ユーザーが計測をオプトアウトした場合、収益化機能に大きく影響します。つまり、以前のアプリアクティビティに基づくユーザーの行動ターゲティングも、ウォーターフォールモデル内のネットワークによるリターゲティングもできないということです。ビジネスモデルによっては、RPM(インプレッション1,000回あたりの収益額)に大きな影響を与える可能性があります。以下を実施してしっかりと準備をしましょう。

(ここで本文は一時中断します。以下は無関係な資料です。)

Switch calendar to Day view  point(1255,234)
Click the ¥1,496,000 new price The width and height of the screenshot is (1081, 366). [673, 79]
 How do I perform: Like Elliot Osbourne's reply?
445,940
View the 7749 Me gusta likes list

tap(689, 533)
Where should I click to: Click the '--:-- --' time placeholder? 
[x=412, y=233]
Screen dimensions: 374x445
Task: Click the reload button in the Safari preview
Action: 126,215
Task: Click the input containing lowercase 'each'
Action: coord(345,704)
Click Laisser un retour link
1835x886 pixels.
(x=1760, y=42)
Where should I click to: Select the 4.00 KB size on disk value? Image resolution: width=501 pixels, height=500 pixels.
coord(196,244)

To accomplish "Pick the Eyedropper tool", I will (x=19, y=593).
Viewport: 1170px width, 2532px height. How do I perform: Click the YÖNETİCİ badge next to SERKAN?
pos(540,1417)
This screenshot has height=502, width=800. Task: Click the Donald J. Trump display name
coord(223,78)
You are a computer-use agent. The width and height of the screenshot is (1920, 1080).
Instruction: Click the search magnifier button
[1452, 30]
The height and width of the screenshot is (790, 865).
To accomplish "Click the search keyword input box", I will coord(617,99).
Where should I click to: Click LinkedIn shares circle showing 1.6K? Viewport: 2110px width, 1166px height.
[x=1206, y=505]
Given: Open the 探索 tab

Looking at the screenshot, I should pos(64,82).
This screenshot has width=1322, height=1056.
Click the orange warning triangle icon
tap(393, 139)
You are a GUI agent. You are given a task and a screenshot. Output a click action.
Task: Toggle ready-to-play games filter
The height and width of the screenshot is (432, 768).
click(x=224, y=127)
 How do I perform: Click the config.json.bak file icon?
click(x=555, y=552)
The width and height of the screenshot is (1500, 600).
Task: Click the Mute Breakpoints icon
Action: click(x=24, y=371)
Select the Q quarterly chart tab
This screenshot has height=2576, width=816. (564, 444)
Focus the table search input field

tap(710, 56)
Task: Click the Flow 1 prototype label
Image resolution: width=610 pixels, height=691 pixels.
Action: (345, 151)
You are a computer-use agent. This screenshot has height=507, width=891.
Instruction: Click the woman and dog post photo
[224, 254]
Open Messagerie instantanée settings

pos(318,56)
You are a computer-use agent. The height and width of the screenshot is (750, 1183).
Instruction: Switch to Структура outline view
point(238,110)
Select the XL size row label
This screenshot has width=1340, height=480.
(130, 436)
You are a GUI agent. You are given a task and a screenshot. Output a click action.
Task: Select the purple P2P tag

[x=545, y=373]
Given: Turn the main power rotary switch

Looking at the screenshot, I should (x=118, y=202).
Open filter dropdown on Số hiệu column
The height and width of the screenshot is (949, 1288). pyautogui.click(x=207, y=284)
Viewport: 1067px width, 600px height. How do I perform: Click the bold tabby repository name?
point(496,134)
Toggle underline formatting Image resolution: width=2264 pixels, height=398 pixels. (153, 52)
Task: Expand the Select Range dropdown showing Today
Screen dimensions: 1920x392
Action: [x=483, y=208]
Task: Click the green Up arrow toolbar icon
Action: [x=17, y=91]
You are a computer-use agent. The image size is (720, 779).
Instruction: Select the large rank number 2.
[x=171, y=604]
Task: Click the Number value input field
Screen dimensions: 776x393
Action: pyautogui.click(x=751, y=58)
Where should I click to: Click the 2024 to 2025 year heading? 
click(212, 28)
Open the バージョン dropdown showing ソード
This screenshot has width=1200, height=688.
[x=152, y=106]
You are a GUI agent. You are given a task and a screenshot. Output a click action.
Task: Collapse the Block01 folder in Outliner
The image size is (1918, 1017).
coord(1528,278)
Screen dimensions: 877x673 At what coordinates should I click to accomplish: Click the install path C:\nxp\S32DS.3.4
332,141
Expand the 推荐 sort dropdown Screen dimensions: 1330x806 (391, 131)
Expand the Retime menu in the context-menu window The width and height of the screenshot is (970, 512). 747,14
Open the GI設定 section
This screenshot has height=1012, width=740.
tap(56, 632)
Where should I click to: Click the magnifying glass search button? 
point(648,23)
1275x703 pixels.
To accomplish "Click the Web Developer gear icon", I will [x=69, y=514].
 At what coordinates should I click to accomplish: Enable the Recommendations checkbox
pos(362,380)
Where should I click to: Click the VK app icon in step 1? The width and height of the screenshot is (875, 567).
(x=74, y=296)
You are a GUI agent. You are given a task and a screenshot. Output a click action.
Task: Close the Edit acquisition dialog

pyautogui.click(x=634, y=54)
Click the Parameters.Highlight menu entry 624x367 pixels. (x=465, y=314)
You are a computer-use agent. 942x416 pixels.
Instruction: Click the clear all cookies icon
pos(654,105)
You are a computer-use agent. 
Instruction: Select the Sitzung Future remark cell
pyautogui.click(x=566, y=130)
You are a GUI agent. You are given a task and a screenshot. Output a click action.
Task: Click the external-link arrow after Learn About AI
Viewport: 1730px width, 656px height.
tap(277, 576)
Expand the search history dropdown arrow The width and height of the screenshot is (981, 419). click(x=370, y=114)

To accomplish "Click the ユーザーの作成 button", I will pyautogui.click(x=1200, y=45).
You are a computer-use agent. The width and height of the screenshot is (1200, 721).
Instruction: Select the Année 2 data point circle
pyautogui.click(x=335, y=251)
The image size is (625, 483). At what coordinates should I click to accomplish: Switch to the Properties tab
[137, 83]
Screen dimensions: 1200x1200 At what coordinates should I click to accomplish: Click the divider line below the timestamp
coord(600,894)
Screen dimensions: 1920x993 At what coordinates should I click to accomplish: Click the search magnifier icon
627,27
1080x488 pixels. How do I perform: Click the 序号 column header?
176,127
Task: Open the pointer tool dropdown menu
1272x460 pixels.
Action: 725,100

  • マーケティングパートナーと同じように、メディエーションツールのプロバイダーまたは収益化ネットワークとも対策を協議してください。ここで重要なのは、今回の変更点に彼らがどう対策を講じるかを知ることです。
  • ユーザーレベルの広告収益、またはインプレッションレベルの収益データを使用している場合、それは全体的な収益化の可能性を表すものではなくなるかもしれません。これについてMMPやメディエーションプロバイダーと相談するようにして下さい。オプトイン率が高いほど効果は高まります。
  • 専門サービスを使ってサブスクリプション収益と他のサブスクリプション関連イベントを計測している場合、サービスプロバイダーに問い合わせて、IDFAを使用できないことでBIツール、MMPまたはプロダクトアナリティクスとの連携に影響がないことを確認して下さい。
  • リリース後の初めの数週間は、広告収益化の構造を慎重に監視するようにして下さい。ウォーターフォールモデルを優先するためのオートメーション機能を使用している場合は、これをOFFにすることをおすすめします。

変化にうまく対処する

AdjustはiOS14を完全にサポートし、きめ細かいレポーティングとSKAdNetworkの実装にも対応したソリューションを提供していきます。iOS14に対するAdjustのアプローチについて、アプリパブリッシャー、パートナー、業界プレイヤーと協議し、インサイトを共有しています。